The house has been built using earth-filled plastic bottle ‘bricks’ and mud. The three-room structure is so sturdy that it could stand for thousands of years.
Plastic bottles take hundreds years to biodegrade in landfill. In Nigeria millions of plastic bottles are dumped into waterways and landfill each year causing pollution, erosion, irrigation blockages and health problems.
Bottle houses take this dangerous waste out of the environment and make it useful.
Katrin Macmillan launched Nigeria’s bottle recycling programme in December 2010. Used plastic bottles and their lids are now being collected from hotels, restaurants, homes and embassies and, so far, thousands of bottles have been collected for the bottle house builds.
This is what she had to say about the project:
“Nigeria has a serious waste and energy problem and this project is one small step towards making positive changes. This project can be easily replicated and is a wonderful way to enable Nigeria to recycle in a creative and practical way. Following on from this first Nigerian bottle house the children at the African School of Excellence in Seluja have started making the bottle ‘bricks’ for their new school hall and students will be involved throughout the build. The school hall will take 200,000 bottles out of landfill and into education.”
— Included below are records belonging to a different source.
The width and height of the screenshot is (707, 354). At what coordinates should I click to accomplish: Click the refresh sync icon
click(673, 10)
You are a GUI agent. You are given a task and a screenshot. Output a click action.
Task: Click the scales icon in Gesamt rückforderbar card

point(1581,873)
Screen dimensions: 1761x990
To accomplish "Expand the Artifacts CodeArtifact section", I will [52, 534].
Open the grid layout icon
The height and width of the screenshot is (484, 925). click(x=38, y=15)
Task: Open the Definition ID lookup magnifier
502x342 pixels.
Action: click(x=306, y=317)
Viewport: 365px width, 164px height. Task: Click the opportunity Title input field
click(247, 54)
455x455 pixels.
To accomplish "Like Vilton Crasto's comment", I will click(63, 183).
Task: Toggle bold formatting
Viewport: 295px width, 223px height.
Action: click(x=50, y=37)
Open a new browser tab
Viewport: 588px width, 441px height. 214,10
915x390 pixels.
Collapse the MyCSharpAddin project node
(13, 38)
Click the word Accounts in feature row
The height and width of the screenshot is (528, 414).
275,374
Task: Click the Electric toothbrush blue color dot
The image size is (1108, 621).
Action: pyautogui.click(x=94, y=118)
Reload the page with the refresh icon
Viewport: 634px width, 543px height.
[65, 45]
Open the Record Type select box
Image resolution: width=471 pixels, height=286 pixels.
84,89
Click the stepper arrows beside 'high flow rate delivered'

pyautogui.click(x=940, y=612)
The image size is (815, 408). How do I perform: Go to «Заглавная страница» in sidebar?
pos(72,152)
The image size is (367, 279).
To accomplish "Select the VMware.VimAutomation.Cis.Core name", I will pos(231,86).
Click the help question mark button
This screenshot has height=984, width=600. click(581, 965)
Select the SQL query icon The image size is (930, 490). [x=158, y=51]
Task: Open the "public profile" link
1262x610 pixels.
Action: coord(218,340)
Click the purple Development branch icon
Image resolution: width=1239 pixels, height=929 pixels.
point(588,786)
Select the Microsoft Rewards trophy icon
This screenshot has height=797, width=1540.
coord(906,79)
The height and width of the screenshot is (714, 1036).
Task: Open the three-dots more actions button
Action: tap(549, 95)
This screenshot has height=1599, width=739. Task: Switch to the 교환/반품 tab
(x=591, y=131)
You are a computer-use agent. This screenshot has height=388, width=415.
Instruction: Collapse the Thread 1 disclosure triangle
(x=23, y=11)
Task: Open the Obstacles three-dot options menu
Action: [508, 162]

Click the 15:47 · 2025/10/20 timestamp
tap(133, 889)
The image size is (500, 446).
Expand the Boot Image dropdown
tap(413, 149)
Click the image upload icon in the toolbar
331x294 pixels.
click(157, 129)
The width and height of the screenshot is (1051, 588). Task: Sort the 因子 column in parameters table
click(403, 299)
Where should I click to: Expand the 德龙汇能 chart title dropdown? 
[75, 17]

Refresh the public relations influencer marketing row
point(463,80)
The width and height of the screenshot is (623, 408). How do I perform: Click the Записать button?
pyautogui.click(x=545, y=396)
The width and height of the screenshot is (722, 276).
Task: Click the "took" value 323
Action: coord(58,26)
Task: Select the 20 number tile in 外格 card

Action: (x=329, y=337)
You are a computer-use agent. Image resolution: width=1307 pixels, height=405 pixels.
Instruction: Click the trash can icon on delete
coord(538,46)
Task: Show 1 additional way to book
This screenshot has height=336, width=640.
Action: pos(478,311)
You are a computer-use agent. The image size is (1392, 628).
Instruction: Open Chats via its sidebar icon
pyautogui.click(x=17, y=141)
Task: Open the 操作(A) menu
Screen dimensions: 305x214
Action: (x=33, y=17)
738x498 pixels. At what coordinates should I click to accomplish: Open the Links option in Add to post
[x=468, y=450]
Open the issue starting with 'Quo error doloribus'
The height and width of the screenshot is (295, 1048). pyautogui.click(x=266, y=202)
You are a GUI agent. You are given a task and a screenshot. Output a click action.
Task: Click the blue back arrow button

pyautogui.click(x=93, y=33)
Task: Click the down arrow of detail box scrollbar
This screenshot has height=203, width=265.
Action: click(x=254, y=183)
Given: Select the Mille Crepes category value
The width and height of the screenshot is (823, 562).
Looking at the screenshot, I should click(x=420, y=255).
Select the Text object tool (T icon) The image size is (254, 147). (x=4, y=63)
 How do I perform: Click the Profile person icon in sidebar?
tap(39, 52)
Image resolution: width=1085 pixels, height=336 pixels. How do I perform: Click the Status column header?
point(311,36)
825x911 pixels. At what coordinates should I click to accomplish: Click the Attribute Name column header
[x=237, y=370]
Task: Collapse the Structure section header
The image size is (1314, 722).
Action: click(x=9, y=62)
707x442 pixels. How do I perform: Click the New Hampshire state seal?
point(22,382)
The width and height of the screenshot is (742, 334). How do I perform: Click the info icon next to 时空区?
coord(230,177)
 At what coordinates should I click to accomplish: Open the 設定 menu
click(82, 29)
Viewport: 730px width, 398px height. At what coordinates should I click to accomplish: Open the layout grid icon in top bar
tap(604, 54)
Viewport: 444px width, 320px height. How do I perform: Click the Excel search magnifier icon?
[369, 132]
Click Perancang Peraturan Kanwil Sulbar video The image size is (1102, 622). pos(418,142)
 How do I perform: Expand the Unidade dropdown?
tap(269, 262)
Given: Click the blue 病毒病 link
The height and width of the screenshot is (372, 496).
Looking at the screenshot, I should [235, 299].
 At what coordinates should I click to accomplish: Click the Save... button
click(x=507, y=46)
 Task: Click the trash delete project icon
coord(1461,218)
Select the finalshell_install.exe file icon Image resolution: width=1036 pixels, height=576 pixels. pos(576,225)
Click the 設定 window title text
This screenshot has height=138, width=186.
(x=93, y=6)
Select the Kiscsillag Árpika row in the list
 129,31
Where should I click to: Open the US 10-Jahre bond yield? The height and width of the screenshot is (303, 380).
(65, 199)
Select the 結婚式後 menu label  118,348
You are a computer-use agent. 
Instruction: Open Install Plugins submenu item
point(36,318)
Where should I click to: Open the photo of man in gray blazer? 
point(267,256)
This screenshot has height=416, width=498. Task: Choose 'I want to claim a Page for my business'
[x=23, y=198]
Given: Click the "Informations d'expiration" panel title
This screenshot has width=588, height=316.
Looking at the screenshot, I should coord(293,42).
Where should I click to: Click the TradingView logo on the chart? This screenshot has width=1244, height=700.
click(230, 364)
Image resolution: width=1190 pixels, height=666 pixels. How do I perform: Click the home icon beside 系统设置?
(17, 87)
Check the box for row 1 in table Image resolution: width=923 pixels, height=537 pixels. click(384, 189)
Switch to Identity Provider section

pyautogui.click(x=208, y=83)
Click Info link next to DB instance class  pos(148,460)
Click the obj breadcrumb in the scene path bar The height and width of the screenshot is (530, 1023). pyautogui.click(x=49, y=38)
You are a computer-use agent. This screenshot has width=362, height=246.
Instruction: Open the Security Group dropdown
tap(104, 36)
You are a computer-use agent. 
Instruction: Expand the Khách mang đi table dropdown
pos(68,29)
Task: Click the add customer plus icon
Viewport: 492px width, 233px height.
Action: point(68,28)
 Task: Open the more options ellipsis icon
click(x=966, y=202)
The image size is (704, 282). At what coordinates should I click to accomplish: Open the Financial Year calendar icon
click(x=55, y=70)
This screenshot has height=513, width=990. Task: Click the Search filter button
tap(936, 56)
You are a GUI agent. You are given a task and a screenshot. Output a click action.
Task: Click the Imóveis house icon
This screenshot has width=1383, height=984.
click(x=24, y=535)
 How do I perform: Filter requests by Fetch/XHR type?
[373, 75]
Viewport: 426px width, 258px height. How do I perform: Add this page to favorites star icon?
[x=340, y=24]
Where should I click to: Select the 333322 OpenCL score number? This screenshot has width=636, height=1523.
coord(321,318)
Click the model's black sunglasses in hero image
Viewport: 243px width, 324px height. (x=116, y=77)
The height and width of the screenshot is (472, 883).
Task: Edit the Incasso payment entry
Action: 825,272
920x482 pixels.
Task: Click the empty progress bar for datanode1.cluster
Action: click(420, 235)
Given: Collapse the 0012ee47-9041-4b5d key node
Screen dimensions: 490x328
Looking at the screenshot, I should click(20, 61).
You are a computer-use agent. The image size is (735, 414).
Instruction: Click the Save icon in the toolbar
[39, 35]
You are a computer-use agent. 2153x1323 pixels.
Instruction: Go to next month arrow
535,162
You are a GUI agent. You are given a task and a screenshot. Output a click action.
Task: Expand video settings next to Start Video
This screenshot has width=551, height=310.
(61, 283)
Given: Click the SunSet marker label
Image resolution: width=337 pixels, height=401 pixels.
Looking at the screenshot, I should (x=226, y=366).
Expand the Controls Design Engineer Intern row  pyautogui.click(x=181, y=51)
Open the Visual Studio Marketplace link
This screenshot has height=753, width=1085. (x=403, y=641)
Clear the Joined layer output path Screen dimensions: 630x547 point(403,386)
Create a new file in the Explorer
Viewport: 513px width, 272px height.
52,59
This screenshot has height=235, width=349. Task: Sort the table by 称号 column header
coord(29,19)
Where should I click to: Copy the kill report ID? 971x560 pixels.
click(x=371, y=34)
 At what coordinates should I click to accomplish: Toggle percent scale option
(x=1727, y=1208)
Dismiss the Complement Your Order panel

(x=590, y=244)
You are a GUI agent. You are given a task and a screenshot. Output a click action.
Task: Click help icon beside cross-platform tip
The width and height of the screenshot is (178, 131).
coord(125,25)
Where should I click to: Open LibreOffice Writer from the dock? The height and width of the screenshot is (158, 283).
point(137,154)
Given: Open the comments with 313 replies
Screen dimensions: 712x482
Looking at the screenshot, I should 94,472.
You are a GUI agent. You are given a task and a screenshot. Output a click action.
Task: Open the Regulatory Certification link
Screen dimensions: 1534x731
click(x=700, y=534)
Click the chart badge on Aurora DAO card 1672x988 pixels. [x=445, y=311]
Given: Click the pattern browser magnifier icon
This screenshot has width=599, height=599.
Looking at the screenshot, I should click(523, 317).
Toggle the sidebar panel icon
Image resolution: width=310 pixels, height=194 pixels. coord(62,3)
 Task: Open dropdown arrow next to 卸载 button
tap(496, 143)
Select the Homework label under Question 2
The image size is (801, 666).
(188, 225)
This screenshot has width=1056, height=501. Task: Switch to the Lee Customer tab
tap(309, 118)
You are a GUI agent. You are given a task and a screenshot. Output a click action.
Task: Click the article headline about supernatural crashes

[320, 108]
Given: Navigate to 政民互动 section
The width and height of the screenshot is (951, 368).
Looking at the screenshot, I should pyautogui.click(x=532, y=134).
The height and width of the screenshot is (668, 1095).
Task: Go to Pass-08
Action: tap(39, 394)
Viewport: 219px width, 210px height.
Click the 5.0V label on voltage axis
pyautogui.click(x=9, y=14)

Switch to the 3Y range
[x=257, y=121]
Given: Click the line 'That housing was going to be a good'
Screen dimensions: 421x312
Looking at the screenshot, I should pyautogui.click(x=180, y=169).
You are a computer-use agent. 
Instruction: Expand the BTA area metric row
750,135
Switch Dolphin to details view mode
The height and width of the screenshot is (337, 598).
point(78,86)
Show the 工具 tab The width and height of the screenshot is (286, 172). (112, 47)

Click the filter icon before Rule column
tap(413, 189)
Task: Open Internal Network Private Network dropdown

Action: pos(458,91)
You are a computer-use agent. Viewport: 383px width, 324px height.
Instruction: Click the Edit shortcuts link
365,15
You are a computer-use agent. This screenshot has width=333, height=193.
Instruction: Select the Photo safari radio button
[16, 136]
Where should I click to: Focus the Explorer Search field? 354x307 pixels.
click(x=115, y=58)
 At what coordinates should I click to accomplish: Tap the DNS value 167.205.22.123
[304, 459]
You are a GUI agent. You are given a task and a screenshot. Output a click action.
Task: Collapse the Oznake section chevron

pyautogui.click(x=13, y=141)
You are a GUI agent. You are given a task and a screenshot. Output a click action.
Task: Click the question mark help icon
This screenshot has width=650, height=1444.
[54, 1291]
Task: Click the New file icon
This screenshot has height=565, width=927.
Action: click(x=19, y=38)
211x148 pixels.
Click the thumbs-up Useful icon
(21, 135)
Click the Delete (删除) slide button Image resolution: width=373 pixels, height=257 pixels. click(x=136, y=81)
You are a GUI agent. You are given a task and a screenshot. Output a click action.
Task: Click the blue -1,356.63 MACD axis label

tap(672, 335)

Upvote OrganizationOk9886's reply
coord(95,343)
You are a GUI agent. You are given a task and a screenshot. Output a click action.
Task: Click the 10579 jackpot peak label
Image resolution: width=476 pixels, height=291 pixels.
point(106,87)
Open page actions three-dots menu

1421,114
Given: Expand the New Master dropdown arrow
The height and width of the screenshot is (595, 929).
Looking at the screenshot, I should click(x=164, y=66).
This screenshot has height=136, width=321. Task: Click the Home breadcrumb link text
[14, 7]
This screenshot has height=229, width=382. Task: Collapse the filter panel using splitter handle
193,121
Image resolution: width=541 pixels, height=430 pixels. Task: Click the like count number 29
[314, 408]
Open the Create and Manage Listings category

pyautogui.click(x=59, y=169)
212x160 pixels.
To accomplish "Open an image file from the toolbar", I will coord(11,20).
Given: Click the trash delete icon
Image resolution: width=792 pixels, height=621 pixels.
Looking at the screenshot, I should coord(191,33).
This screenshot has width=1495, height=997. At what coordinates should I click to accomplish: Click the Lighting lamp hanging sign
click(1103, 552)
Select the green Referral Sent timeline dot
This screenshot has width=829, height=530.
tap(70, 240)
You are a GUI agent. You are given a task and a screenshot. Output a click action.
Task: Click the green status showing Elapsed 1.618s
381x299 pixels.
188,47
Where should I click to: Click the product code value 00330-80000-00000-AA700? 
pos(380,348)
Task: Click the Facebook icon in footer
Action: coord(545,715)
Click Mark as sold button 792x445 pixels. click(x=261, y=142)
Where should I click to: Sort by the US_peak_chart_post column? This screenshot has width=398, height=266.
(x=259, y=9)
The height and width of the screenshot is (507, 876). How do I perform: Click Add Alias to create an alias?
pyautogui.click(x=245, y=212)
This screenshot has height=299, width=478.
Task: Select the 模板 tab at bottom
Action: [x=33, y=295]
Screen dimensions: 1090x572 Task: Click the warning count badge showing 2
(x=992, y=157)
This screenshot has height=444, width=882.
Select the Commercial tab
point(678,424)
Yahaya Ahmed, CEO of Development Association for Renewable Energies (DARE), set out to build energy-autonomous houses from recycled materials. DARE have brought Andres Froesse, founder of Eco-Tec Soluciones Ambientales, to Nigeria to train local masons in the bottle building technique. Land for Nigeria’s first bottle building was donated to the project by engineer Chris Vassilou.
The bottle house will be solar powered, with a fuel-efficient clean cookstove, urine filtration fertilisation systems and water purification tanks, thereby making it energy autonomous.
The next Nigerian bottle building project is a school hall in Seluja at the Africa School of Excellence, which urgently needs classroom space.
The school children are being trained in the bottle brick making technique and the newly trained masons will lead the build in January 2012.